══ DATA FOR ANALYSIS ══
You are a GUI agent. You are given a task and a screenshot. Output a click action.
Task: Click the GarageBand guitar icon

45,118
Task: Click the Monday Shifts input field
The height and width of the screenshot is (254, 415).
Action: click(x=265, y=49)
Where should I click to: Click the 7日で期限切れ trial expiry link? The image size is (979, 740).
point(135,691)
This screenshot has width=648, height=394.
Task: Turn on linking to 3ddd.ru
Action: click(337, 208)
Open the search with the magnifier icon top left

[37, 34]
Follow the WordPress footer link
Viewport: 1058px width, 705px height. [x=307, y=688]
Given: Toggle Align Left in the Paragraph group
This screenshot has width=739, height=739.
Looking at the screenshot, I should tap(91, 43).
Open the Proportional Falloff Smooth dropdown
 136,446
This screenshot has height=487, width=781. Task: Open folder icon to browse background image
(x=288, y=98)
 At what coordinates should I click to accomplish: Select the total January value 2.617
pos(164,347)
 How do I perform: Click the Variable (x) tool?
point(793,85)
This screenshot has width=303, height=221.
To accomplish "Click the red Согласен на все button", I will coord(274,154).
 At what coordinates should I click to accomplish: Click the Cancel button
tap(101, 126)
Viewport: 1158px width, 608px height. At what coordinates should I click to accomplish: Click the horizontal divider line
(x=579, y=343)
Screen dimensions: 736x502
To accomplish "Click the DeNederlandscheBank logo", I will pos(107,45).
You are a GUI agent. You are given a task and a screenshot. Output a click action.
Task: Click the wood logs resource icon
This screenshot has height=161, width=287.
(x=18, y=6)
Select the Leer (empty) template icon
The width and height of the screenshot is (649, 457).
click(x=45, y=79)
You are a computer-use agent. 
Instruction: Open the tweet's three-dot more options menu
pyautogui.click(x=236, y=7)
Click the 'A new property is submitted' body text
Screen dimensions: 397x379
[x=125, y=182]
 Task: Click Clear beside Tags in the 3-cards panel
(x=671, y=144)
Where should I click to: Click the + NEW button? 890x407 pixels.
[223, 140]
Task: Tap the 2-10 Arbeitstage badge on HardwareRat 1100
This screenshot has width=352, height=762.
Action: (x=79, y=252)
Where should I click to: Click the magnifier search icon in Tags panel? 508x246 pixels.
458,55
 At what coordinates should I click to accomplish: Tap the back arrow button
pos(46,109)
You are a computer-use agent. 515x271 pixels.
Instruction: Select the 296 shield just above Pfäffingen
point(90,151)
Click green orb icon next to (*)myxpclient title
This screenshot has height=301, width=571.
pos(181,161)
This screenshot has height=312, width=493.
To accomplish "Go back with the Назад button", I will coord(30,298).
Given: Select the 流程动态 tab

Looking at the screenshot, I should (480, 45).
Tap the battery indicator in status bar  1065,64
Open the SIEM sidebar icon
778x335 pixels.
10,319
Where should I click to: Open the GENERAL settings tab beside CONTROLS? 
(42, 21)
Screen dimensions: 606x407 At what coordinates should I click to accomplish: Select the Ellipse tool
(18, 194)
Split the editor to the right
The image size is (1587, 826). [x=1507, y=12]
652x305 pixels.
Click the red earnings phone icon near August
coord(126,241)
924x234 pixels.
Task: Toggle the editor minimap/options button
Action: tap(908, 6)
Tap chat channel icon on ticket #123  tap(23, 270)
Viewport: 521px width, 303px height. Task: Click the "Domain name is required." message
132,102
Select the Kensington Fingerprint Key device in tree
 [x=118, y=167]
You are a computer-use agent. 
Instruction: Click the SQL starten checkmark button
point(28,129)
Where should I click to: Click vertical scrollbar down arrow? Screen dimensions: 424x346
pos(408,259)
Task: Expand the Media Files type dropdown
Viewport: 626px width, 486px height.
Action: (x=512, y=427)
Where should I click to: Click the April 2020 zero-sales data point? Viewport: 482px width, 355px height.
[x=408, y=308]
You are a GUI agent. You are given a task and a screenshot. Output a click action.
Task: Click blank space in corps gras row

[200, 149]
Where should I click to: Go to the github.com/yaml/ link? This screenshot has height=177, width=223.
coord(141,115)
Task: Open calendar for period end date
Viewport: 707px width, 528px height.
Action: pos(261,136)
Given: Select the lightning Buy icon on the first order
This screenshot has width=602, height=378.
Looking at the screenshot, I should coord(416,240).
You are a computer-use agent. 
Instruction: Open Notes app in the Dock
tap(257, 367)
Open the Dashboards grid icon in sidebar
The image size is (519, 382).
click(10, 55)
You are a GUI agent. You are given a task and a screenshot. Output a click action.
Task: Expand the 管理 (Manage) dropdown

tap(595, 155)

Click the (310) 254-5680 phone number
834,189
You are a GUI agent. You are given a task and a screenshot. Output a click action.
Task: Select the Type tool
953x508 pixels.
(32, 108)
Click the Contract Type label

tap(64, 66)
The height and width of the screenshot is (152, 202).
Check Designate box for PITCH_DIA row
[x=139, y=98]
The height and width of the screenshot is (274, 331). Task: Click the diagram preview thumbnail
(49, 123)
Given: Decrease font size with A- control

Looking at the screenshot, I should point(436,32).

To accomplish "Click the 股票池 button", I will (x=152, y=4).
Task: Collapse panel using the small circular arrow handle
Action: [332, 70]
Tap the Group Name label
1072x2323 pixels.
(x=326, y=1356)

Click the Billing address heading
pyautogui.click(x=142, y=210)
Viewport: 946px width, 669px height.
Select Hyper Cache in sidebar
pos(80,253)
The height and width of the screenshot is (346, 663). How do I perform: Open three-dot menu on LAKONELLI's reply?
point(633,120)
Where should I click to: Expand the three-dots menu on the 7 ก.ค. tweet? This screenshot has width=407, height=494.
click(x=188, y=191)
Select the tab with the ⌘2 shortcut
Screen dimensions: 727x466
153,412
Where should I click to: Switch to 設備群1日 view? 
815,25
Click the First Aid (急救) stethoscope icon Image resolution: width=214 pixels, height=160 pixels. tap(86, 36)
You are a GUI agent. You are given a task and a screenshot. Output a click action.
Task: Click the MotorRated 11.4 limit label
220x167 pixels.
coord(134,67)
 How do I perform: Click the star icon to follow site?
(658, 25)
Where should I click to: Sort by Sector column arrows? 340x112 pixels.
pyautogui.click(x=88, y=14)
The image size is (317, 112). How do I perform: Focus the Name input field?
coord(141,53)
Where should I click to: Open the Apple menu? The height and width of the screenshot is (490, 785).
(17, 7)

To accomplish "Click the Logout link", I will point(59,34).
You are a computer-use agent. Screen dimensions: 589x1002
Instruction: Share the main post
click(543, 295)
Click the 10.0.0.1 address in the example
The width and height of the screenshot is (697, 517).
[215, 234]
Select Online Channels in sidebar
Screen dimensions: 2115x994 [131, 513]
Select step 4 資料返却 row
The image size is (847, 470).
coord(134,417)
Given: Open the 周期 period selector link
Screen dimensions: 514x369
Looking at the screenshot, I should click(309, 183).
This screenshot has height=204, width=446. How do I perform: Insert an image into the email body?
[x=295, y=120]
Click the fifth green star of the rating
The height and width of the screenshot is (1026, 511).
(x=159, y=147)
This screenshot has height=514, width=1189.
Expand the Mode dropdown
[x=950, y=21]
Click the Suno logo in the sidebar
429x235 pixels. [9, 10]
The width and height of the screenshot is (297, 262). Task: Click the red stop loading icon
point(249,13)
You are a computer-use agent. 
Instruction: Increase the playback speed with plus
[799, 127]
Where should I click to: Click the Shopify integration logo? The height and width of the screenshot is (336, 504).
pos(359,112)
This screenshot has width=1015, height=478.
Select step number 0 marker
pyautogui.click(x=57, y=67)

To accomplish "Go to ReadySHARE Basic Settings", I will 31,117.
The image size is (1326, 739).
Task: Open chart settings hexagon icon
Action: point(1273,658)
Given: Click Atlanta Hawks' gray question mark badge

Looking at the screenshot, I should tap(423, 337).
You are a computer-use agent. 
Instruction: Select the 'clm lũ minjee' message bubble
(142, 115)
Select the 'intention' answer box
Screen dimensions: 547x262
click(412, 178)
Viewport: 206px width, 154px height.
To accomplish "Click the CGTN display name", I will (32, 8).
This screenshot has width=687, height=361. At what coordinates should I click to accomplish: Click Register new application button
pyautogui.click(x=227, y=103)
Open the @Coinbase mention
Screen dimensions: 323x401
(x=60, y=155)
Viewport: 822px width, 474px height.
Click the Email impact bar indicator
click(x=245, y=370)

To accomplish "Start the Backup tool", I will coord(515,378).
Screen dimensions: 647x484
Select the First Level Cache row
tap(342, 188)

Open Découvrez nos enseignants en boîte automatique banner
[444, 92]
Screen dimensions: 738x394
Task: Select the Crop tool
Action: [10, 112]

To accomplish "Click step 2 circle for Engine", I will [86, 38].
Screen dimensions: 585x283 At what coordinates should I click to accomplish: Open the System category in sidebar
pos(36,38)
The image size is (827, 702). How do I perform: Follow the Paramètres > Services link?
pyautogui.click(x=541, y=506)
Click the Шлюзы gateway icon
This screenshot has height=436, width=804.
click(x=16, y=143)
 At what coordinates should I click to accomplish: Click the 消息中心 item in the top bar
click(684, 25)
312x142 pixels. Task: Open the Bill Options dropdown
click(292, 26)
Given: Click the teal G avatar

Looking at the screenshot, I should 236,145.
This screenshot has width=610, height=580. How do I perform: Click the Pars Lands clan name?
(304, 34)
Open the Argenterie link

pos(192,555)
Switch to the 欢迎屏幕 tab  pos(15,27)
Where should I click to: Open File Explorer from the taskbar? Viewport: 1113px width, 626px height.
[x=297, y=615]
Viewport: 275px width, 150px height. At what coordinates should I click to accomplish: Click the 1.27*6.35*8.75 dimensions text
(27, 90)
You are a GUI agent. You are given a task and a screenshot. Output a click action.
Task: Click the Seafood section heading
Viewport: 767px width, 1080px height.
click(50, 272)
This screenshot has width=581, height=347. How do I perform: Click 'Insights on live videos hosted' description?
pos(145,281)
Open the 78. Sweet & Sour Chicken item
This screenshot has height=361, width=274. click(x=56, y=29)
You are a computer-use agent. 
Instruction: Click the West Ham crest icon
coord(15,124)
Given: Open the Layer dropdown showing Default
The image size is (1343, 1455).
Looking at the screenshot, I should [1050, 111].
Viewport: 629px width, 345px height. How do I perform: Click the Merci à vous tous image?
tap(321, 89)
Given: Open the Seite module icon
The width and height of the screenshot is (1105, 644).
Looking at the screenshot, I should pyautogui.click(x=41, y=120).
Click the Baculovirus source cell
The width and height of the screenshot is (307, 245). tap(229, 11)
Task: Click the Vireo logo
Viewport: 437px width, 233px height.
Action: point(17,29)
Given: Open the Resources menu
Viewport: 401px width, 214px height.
═══
◆ TASK DESCRIPTION ◆
From the data above, copy each line that has the string "period".

◆ WRITTEN RESPONSE ◆
Task: Open calendar for period end date
Given: Open the 周期 period selector link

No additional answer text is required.